What is expected: Quote the listing below word for word, starting with the line that contains "Where should I" and going on through the line that contains "point(51,418)", including both of those lines.
════════════════════
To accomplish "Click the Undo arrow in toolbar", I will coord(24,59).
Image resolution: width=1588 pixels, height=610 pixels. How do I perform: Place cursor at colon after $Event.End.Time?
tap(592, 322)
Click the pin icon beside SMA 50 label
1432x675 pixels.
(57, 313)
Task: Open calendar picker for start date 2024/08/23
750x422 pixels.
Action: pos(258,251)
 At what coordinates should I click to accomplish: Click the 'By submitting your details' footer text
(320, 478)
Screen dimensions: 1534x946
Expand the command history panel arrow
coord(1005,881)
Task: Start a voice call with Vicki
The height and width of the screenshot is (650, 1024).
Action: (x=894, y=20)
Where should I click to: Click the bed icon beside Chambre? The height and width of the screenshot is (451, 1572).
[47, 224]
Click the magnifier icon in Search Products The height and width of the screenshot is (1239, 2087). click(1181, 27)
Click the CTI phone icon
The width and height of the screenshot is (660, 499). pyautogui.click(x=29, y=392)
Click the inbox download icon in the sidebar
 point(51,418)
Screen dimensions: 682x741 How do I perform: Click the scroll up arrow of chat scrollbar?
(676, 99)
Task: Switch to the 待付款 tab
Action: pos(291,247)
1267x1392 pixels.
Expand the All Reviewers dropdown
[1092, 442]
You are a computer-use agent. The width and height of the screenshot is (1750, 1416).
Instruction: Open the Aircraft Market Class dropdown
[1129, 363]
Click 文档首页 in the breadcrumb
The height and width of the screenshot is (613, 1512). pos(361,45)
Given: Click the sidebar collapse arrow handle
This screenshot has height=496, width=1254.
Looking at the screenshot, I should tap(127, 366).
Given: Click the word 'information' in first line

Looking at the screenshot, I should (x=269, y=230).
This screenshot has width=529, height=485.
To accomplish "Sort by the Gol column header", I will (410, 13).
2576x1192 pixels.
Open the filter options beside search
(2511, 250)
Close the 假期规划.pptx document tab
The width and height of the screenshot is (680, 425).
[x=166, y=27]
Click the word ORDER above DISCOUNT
════════════════════
Solution for this exercise:
Where should I click to: Click the bed icon beside Chambre? The height and width of the screenshot is (451, 1572).
[47, 224]
Click the magnifier icon in Search Products The height and width of the screenshot is (1239, 2087). click(1181, 27)
Click the CTI phone icon
The width and height of the screenshot is (660, 499). pyautogui.click(x=29, y=392)
Click the inbox download icon in the sidebar
 point(51,418)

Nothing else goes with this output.